**What the exercise asks**:
Starting with the first line below, reproduce each line exactly until you have included the one bearing "The image size is (893, 409).".

(Records from a collection)

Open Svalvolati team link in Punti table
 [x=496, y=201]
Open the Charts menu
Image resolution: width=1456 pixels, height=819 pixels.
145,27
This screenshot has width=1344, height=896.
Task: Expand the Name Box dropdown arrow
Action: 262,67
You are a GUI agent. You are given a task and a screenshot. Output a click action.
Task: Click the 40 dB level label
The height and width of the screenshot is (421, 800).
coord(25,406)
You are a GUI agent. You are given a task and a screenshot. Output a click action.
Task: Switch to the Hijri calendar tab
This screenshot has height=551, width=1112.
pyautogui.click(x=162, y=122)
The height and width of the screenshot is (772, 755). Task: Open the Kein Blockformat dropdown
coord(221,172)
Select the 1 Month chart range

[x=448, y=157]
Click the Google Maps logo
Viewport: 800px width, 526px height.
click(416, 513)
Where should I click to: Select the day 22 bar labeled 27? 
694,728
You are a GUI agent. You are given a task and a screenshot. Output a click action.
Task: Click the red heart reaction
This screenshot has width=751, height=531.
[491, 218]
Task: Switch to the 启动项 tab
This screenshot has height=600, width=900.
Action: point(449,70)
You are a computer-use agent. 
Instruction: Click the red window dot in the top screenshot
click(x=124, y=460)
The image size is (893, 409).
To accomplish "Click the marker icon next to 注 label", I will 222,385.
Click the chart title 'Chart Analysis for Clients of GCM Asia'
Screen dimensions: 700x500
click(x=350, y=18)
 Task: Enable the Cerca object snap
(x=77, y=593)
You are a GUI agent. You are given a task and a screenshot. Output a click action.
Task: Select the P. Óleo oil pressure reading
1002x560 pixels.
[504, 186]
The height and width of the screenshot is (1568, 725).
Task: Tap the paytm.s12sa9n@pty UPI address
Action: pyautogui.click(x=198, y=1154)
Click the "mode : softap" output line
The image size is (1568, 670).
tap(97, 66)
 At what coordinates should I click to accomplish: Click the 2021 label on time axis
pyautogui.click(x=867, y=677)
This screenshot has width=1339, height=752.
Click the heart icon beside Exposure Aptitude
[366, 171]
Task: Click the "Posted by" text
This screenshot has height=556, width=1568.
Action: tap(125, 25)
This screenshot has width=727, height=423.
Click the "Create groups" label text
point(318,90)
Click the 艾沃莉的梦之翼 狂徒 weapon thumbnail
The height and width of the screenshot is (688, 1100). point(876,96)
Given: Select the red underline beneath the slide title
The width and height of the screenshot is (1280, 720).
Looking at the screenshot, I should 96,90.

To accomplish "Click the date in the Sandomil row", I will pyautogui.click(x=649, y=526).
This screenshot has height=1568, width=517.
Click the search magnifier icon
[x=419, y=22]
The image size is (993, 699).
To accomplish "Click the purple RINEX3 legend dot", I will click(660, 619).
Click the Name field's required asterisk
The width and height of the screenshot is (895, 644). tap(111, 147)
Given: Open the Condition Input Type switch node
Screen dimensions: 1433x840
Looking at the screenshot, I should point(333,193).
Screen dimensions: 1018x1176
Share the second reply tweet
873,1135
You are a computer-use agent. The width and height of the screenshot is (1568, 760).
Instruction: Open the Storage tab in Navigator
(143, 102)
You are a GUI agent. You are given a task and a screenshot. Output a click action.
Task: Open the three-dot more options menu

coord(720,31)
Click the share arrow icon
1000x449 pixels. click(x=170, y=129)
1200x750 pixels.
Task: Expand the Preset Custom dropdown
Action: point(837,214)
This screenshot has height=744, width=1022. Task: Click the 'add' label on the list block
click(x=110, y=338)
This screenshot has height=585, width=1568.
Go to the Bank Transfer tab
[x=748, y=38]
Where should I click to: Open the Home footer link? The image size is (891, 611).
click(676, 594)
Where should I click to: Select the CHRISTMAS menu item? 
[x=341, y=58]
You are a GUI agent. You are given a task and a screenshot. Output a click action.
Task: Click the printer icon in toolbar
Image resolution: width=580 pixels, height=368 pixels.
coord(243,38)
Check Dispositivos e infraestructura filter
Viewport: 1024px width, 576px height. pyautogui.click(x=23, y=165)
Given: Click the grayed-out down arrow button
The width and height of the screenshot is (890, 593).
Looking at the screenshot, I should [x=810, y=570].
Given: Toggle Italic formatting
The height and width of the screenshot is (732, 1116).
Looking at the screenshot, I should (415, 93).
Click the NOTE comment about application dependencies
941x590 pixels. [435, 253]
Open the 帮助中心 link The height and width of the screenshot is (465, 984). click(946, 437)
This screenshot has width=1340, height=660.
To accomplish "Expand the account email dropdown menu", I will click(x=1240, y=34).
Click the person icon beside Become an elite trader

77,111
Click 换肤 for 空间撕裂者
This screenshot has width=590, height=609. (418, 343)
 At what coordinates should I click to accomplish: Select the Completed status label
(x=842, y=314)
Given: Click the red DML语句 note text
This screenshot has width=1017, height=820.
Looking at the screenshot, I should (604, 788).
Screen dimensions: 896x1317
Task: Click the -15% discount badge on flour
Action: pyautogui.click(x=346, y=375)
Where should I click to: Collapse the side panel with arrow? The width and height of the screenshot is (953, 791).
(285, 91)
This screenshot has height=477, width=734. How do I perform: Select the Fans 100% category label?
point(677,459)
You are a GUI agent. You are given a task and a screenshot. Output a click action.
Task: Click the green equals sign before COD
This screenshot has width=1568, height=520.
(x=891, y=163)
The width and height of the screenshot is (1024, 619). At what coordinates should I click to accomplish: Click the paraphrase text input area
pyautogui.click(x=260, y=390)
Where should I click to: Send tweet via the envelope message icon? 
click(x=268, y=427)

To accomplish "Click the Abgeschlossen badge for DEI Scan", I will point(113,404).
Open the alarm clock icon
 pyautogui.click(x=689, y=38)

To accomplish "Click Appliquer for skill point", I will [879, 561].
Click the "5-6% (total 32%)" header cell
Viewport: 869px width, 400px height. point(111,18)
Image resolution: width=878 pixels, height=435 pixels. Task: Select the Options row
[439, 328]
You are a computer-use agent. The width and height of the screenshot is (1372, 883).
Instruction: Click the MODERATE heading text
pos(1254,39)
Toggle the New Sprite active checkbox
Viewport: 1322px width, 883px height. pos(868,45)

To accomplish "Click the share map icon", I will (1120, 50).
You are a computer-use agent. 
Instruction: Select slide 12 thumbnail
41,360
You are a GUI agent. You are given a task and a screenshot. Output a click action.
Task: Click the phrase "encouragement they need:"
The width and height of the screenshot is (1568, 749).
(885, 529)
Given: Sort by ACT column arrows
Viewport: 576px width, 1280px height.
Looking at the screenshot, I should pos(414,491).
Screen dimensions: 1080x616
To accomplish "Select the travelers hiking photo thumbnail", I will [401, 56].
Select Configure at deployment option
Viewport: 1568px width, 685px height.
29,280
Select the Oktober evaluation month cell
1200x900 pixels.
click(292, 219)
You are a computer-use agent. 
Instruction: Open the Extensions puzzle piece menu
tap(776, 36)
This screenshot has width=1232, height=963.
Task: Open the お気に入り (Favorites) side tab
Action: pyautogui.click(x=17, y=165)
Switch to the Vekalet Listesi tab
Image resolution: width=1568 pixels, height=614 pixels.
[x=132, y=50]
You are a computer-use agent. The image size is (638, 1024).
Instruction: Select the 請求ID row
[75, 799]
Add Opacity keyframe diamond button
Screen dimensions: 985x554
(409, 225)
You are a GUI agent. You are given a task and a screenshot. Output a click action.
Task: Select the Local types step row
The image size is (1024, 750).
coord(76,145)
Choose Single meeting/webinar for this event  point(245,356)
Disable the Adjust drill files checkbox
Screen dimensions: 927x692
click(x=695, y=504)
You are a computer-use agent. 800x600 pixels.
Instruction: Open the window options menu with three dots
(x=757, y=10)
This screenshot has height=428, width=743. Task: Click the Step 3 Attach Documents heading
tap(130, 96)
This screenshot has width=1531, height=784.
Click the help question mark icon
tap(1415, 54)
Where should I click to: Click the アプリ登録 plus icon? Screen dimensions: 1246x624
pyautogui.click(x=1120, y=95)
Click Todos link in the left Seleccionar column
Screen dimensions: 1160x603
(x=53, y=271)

**Exercise output**:
Open Svalvolati team link in Punti table
 [x=496, y=201]
Open the Charts menu
Image resolution: width=1456 pixels, height=819 pixels.
145,27
This screenshot has width=1344, height=896.
Task: Expand the Name Box dropdown arrow
Action: 262,67
You are a GUI agent. You are given a task and a screenshot. Output a click action.
Task: Click the 40 dB level label
The height and width of the screenshot is (421, 800).
coord(25,406)
You are a GUI agent. You are given a task and a screenshot. Output a click action.
Task: Switch to the Hijri calendar tab
This screenshot has height=551, width=1112.
pyautogui.click(x=162, y=122)
The height and width of the screenshot is (772, 755). Task: Open the Kein Blockformat dropdown
coord(221,172)
Select the 1 Month chart range

[x=448, y=157]
Click the Google Maps logo
Viewport: 800px width, 526px height.
click(416, 513)
Where should I click to: Select the day 22 bar labeled 27? 
694,728
You are a GUI agent. You are given a task and a screenshot. Output a click action.
Task: Click the red heart reaction
This screenshot has width=751, height=531.
[491, 218]
Task: Switch to the 启动项 tab
This screenshot has height=600, width=900.
Action: point(449,70)
You are a computer-use agent. 
Instruction: Click the red window dot in the top screenshot
click(x=124, y=460)
The image size is (893, 409).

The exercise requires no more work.